On the other hand, the freedom to make their own choices did not result in the same outcomes across teens in the two countries. Independent decision-making had positive consequences in the United States, but not in Ghana.
“This type of parenting is considered western in its approach and there have been questions about its benefit in nonwestern, more hierarchical cultures that place greater emphasis on respect for and obedience to elders by children and youths,” said Marbell-Pierre. “In our study, helping adolescents feel that their perspective mattered was helpful to youths – in both Ghana and the United States – while the role of decision making and choice differed between the two cultures.”

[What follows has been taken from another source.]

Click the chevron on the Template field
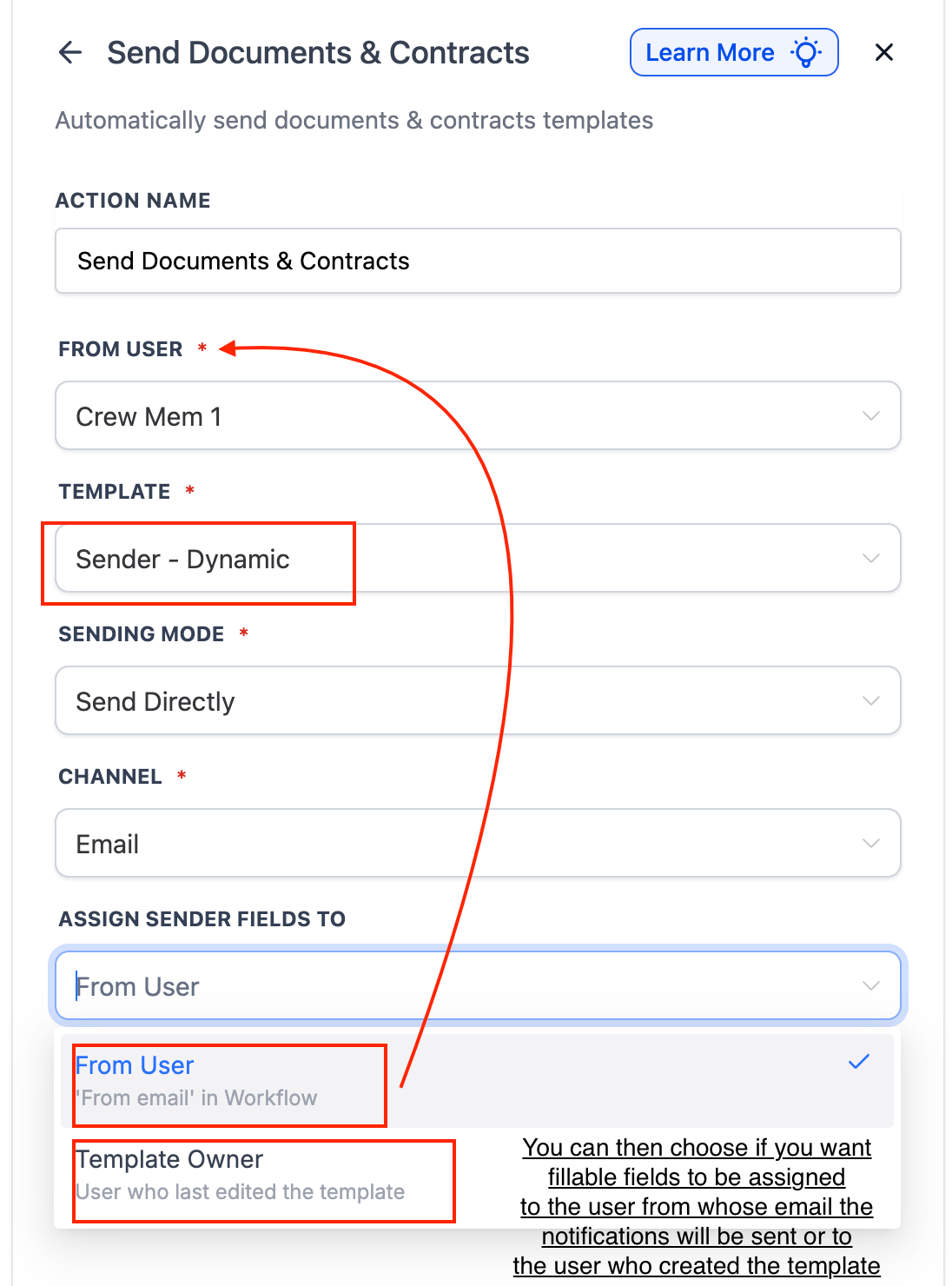Screen dimensions: 952x1286 point(870,559)
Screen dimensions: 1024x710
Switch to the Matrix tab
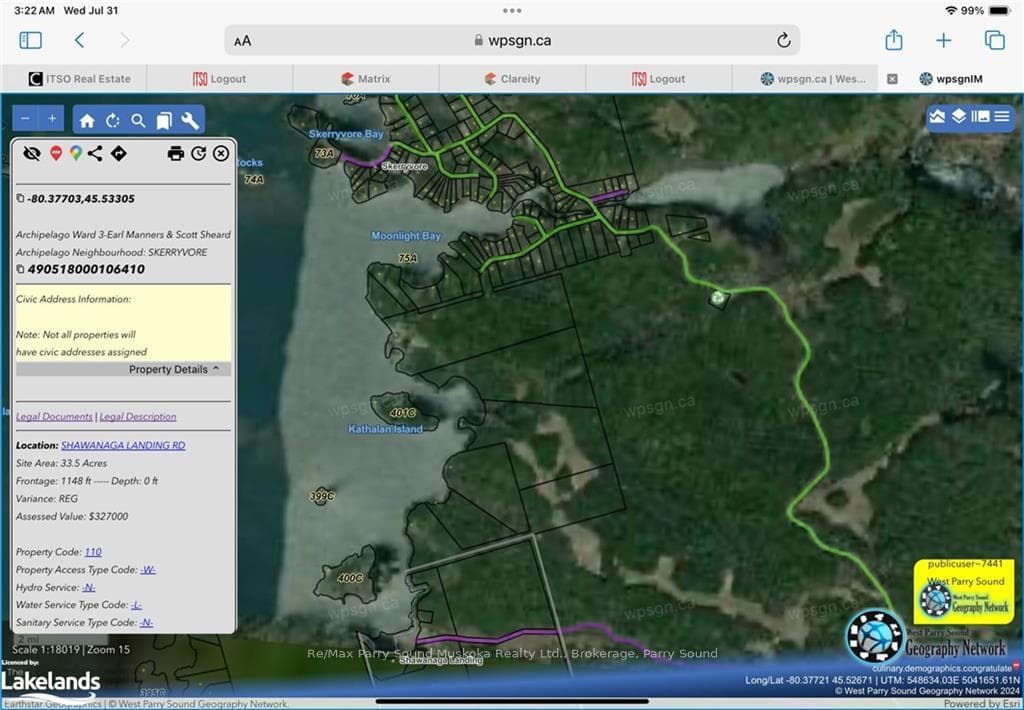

The researchers investigated responses to surveys completed by 245 adolescents from the United States and 156 adolescents from Ghana. The teenagers answered questions about the extent to which their parents acknowledged their perspectives and allowed them to make their own choices and express their opinions.
Questionnaires also measured how controlling the teens perceived their parents to be over their behavior, their academic motivation, the extent of their self-worth, level of depression, and perception of themselves as a single unit with their parents or a separate entity.
The study revealed that when students were encouraged to express themselves and their points of view were acknowledged by their parents, their engagement in school and feelings of self-worth improved. Levels of depression were also lessened.
“Our study resolves conflicting findings from previous studies,” said co-author Wendy Grolnick. “It suggests that supporting adolescents’ sense of agency is universally beneficial, but how this support is given may not necessarily look the same across cultures.”
The findings of the study are published in the journal Child Development.